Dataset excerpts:
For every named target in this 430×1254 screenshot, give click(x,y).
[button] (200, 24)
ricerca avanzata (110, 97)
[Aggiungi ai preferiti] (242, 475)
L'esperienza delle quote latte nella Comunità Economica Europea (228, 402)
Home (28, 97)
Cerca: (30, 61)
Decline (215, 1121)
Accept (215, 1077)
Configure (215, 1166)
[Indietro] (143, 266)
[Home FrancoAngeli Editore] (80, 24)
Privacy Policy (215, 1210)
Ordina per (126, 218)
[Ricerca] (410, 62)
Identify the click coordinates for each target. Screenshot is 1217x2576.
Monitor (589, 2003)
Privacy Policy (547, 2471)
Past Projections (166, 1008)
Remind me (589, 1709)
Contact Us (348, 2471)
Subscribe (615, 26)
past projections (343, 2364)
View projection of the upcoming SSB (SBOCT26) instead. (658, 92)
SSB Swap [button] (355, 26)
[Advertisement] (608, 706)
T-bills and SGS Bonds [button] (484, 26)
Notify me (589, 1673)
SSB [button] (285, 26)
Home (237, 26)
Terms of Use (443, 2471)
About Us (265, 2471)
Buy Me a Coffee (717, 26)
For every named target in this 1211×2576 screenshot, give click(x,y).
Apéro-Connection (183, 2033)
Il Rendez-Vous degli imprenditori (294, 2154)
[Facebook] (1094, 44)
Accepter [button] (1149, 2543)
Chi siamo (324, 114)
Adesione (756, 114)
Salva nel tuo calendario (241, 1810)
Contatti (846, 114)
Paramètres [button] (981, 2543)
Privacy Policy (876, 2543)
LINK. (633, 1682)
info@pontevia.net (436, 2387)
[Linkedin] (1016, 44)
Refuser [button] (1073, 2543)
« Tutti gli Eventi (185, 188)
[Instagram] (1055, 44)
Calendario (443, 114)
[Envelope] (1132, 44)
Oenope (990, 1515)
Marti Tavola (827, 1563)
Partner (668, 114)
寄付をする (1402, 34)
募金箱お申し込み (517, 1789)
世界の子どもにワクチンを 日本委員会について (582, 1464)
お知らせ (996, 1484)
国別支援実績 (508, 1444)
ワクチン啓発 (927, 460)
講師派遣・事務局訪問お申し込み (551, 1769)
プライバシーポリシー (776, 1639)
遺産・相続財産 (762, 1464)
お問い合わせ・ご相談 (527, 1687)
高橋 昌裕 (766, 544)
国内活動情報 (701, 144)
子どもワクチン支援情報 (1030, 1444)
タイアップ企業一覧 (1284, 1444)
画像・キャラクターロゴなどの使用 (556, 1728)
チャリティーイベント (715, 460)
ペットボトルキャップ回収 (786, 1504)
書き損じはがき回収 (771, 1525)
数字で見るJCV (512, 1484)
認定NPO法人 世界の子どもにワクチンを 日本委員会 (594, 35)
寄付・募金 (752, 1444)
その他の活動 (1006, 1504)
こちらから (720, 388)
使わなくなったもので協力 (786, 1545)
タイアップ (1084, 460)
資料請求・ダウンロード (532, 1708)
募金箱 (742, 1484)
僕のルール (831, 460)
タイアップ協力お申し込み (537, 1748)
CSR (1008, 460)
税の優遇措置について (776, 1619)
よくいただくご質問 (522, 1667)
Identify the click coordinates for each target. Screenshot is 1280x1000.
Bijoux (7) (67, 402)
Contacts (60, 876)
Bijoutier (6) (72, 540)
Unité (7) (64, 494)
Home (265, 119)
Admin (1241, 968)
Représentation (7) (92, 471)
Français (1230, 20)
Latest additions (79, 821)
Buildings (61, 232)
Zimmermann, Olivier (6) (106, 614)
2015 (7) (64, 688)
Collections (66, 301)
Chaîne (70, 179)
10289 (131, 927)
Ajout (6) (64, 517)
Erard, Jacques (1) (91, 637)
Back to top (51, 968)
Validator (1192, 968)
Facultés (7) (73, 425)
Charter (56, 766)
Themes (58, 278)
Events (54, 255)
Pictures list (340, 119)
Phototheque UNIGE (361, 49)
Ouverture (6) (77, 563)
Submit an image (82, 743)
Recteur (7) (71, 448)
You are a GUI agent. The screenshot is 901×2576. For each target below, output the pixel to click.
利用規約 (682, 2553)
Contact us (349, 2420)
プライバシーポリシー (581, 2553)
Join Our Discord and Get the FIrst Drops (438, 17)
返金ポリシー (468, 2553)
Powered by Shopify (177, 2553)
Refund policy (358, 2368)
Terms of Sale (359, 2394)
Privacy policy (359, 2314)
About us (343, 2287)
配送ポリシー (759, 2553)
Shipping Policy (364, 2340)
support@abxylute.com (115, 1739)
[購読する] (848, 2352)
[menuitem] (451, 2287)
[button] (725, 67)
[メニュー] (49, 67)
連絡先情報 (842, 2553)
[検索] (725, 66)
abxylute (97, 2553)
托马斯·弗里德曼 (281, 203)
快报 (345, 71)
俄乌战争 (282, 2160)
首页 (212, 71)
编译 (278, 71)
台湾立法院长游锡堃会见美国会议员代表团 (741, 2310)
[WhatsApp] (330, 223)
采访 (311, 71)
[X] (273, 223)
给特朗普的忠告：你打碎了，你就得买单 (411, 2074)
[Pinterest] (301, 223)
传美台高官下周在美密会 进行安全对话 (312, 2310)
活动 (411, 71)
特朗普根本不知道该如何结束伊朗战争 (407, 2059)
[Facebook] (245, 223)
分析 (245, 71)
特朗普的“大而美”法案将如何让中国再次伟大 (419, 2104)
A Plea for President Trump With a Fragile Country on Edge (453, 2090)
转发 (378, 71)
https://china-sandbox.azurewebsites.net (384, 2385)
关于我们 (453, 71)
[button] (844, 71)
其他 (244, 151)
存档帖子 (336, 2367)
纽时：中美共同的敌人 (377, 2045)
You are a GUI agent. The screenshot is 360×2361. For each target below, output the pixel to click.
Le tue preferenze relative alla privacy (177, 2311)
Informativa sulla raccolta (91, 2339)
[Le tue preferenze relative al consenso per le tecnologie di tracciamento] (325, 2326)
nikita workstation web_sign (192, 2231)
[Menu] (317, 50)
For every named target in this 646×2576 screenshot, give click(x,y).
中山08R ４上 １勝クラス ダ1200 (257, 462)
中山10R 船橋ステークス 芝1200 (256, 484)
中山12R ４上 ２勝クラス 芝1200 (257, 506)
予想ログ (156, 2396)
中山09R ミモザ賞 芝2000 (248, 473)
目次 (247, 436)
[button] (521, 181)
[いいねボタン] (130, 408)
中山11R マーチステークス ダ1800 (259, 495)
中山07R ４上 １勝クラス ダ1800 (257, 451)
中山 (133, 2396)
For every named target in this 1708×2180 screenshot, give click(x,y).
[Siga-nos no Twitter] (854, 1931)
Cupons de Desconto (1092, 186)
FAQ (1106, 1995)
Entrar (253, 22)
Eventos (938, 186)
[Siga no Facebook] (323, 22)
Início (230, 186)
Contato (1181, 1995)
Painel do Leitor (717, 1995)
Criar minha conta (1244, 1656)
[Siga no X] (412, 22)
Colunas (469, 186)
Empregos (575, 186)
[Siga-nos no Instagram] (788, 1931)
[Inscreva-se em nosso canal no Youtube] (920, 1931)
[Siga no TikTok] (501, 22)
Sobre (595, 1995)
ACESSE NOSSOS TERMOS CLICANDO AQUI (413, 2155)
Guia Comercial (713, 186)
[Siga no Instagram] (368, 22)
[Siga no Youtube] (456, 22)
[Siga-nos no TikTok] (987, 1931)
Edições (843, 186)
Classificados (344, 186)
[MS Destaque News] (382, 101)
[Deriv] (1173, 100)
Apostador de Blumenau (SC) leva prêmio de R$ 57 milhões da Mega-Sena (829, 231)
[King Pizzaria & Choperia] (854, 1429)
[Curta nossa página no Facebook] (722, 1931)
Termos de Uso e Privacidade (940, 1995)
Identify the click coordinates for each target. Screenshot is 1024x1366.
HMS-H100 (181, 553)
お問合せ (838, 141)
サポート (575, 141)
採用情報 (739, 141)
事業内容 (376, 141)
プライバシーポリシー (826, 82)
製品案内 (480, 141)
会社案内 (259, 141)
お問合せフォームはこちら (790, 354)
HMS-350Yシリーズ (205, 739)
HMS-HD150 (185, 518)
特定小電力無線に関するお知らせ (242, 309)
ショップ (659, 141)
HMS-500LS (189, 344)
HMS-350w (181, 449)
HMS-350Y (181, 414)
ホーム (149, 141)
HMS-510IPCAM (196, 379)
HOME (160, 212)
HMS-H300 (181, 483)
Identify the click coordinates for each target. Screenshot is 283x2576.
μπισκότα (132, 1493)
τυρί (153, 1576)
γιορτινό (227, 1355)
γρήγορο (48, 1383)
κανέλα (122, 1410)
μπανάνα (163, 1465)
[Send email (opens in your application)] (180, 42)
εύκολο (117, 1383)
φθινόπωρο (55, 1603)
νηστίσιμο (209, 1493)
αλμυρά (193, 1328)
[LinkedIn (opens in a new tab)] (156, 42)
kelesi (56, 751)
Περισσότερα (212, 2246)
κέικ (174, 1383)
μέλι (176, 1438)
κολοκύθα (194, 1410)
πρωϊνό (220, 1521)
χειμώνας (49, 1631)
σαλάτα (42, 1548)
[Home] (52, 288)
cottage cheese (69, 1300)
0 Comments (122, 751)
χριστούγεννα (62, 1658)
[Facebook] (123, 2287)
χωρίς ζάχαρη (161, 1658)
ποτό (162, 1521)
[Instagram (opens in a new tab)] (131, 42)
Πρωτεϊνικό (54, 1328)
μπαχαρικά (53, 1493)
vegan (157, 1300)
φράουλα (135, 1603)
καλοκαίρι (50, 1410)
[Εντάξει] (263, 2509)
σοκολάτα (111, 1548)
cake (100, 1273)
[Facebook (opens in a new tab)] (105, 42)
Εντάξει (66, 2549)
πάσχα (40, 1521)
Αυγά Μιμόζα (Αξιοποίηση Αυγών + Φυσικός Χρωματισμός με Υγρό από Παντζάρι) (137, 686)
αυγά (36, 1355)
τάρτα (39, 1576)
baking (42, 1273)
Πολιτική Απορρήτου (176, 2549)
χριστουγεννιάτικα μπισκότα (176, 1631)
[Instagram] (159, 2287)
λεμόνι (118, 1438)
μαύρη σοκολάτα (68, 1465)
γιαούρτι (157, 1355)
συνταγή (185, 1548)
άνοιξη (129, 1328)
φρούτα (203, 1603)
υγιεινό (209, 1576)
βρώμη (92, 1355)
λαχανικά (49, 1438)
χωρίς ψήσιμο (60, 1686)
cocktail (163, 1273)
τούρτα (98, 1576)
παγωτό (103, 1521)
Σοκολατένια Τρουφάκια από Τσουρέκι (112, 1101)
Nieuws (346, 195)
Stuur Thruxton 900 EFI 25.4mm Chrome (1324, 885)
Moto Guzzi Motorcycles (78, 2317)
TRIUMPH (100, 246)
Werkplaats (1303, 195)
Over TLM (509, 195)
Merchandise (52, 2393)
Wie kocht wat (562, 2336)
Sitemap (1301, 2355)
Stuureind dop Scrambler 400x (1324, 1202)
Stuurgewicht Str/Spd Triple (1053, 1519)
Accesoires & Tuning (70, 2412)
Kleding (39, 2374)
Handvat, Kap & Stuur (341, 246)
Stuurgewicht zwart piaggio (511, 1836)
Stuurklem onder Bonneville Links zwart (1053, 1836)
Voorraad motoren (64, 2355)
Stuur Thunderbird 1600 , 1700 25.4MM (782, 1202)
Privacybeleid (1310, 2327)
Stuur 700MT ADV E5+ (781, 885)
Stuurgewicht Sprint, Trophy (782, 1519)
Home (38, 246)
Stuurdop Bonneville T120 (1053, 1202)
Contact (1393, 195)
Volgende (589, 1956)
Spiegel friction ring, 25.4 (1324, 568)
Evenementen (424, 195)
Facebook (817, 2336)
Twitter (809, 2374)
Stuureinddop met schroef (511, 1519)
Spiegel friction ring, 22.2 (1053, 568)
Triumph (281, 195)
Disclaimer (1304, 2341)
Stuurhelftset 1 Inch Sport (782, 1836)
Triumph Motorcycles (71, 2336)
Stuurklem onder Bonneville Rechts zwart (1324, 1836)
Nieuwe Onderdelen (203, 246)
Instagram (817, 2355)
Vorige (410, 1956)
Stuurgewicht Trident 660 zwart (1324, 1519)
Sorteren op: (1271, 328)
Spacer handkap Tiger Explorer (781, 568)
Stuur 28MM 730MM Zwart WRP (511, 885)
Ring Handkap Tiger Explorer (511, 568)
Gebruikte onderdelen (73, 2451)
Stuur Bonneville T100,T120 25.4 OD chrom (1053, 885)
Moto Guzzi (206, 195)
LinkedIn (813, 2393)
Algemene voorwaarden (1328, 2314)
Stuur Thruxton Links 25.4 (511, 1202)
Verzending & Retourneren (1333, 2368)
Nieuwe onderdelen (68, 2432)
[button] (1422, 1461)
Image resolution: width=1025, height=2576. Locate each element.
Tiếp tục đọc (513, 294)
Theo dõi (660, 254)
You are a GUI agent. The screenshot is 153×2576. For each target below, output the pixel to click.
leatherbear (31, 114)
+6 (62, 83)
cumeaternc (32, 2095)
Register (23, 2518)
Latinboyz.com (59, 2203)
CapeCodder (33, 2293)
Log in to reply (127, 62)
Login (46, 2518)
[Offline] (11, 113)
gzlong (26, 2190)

● **Exercise goal**
Of the entries above, how many lines hold the word "every"? Give back only that number.

● **Problem solution**
4